Lula foi mudando os adversários à medida que se consolidava no manche. Pouco a pouco, foram desaparecendo da narrativa de Lula e do PT os antes responsáveis pelas desgraças do Brasil.
É preciso reconhecer que os jornalistas e o jornalismo somos chegados a um não me toques. Vivemos a pontificar e a fazer juízos de valor sobre tudo e todos, mas quando o sentido da crítica se inverte acomete-nos um excesso de sensibilidade.
É equivocado acreditar que as críticas à atividade jornalística são por hipótese um atentado à liberdade de expressão. A imprensa não pode pretender estar imune ao sistema de freios e contrapesos na democracia.
As seguidas reclamações do presidente da República contra o jornalismo pátrio devem ser catalogadas no rol das coisas normais, rotineiras, positivas. De toda crítica, mesmo a mais descabida, recolhe-se algo bom.
Há porém um detalhe curioso na atitude de Luiz Inácio Lula da Silva sobre o tema: o discurso presidencial é bipartido, contraditório, antagônico em si mesmo. Uma hora sua excelência regozija-se ao decretar o fim do oligopólio dos “formadores de opinião”. Outra hora se preocupa em protestar contra o tratamento, segundo ele injusto, que recebe dos veículos de comunicação.
Se de fato o jornalismo dito profissional perdeu importância após a explosão planetária das redes que distribuem informação em formato digital, por que razão o presidente da República investe tanto do seu escasso e precioso tempo nesse combate sem tréguas?
Vocação incontrolável para ombudsman? Vontade de contribuir generosamente para o Brasil ter a cada dia uma imprensa melhor?
A explicação talvez esteja em outro ponto. Quando Lula se retirar para São Bernardo alguém deverá fazer a análise das transformações no discurso presidencial na passagem pelo poder. Não se faz política sem adversários, uma forma amena de nomear os inimigos. E Lula foi mudando os adversários à medida que se consolidava no manche.
Pouco a pouco, foram desaparecendo da narrativa de Lula e do PT os antes responsáveis pelas desgraças do Brasil.
Os latifundiários da cana viraram heróis nacionais quando interessou ao governo alavancar em escala planetária o etanol como biocombustível global. Os empresários que arremataram as estatais na era tucana viraram amigos de infância — o que não impede o PT de continuar falando mal da privatizações, ainda que não tenha revertido nenhuma delas.

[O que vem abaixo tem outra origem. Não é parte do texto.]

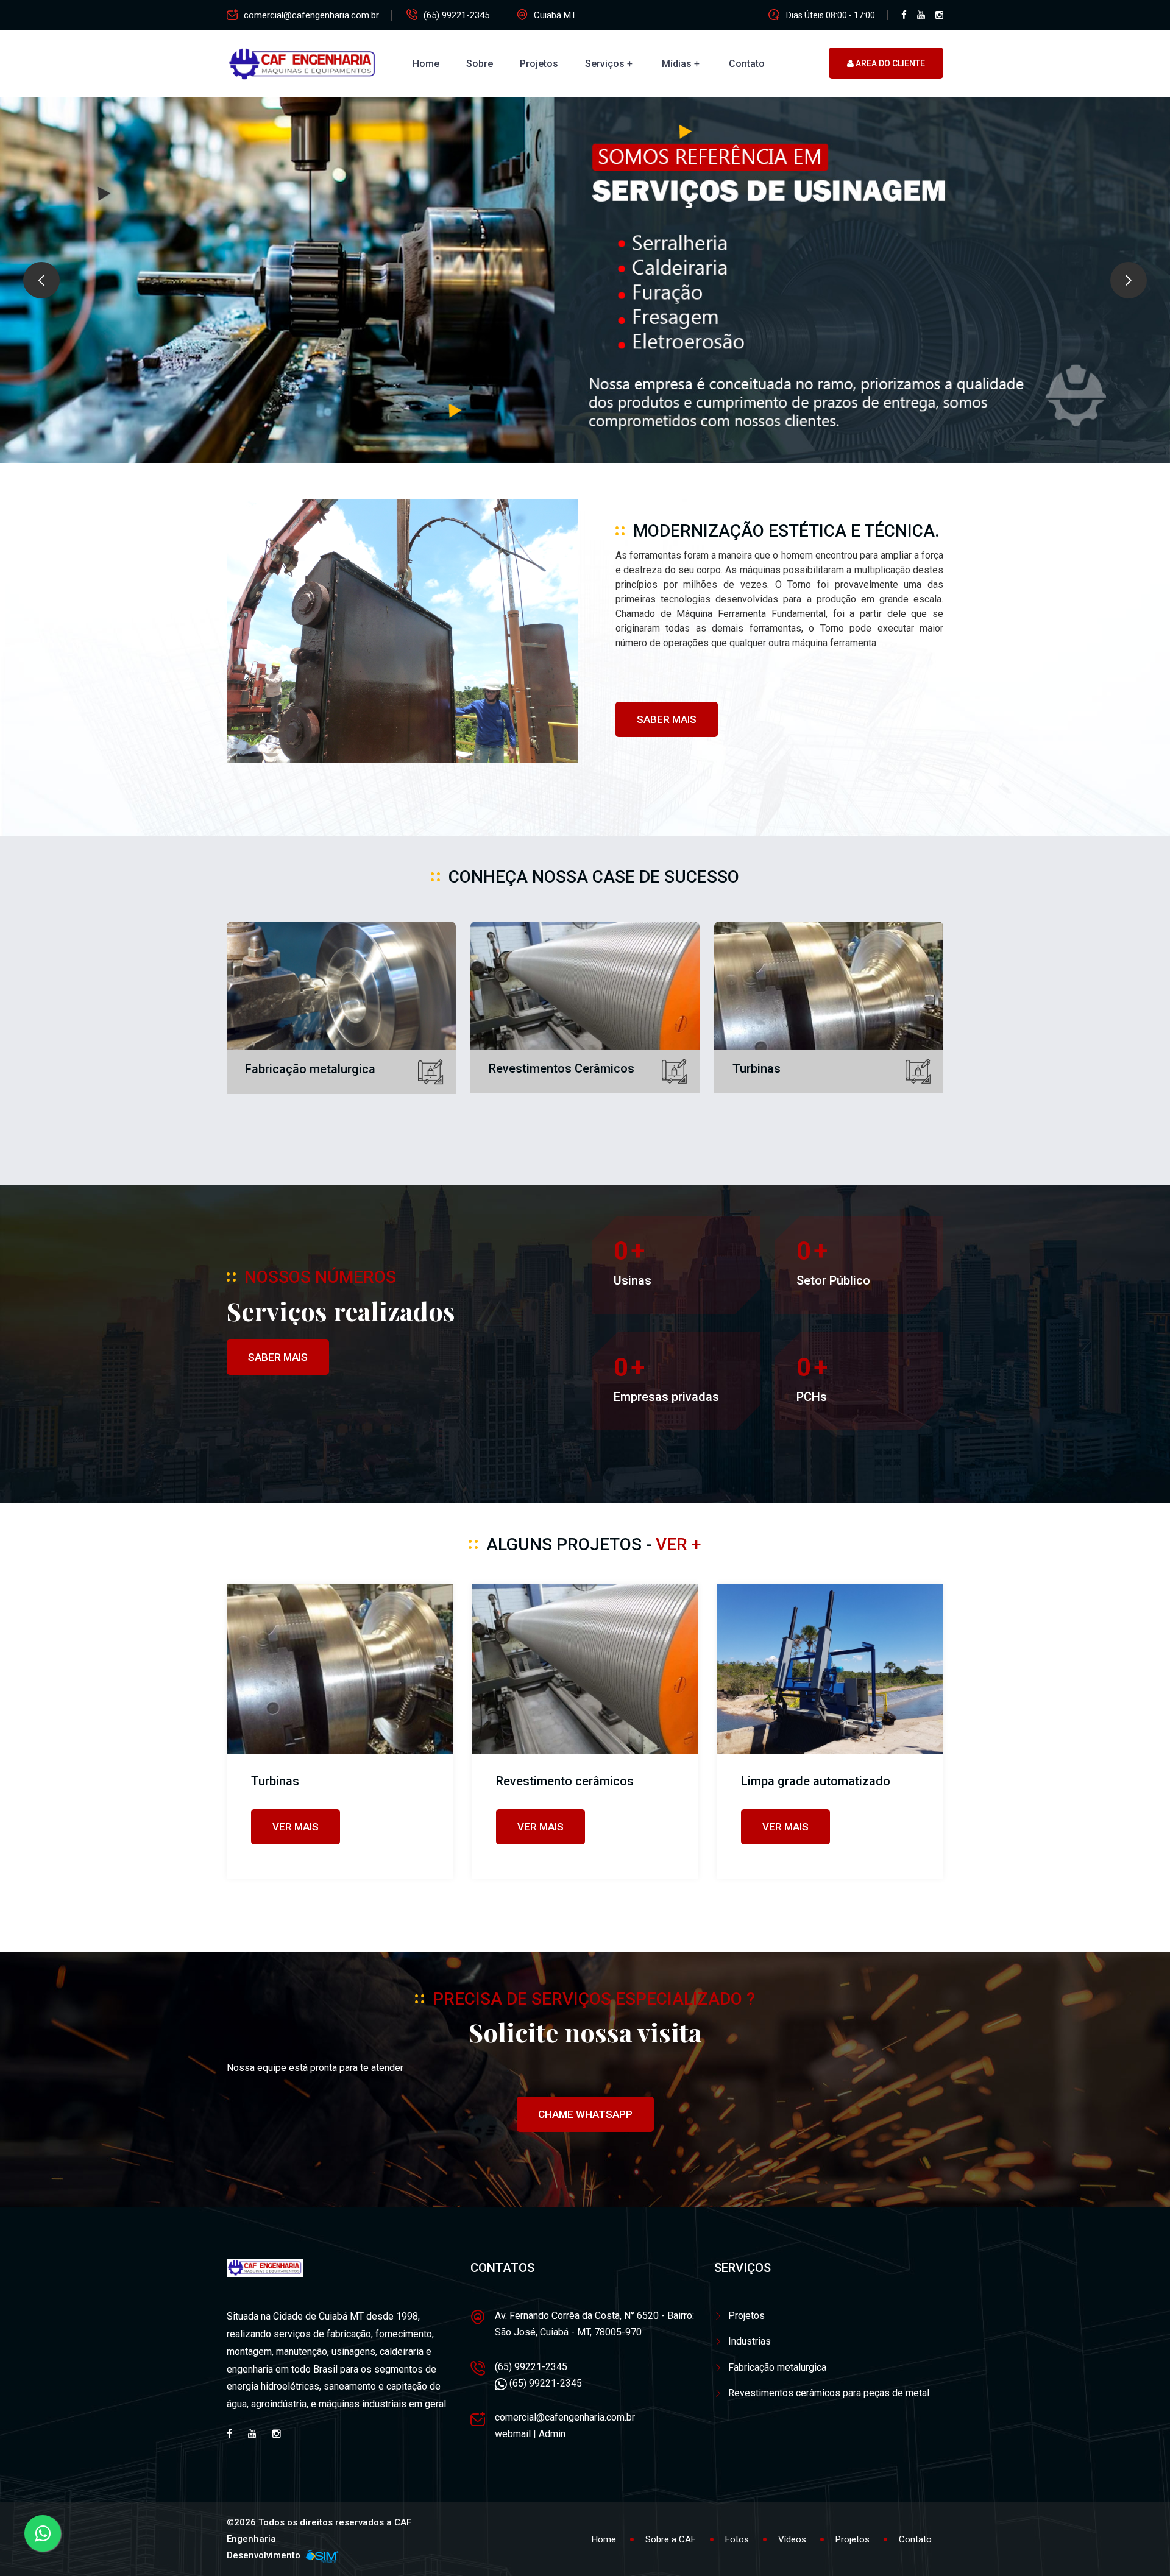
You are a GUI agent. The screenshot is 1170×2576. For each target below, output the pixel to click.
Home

E os bancos, com seus lucros estrondosos, gordas tarifas, spreads pornográficos? O que antes era defeito virou qualidade. Afinal, um sistema bancário sólido — e põe sólido nisso! — ajudou-nos a sair razoavelmente bem da crise.
Se fosse o caso de completar a lista, o espaço desta coluna seria insuficente. Permanece, é claro, o discurso genérico contra a elite, uma reverência ritual ao passado. Mas a elite em carne e osso passa ao largo das críticas presidenciais, a não ser quando pode se contrapor a algum objetivo do poder.
Os antes “inimigos” do PT são agora fustigados apenas nos horários eleitorais das microssiglas de esquerda, o pessoal que luta para sair do traço nas pesquisas de intenção de voto. Assistir a elas na tevê é quase um exercício de arqueologia.
Que inimigos sobraram para Lula? Os atores políticos que eventualmente possam representar algum obstáculo à consolidação e ampliação do poder. Encaixam-se aí, além de um gordo pedaço da imprensa, instituições como o Ministério Público, o Tribunal de Contas, os órgãos de fiscalização ambiental, o Congresso Nacional (quando resiste a seguir os ditames presidenciais).
Qualquer um que se atreva a questionar, no todo ou em parte, as decisões de sua excelência.
E a imprensa, é santa? Longe disso. Não há santidades nessa rixa. Ainda que cada uma das partes insista em apresentar-se como merecedora da canonização.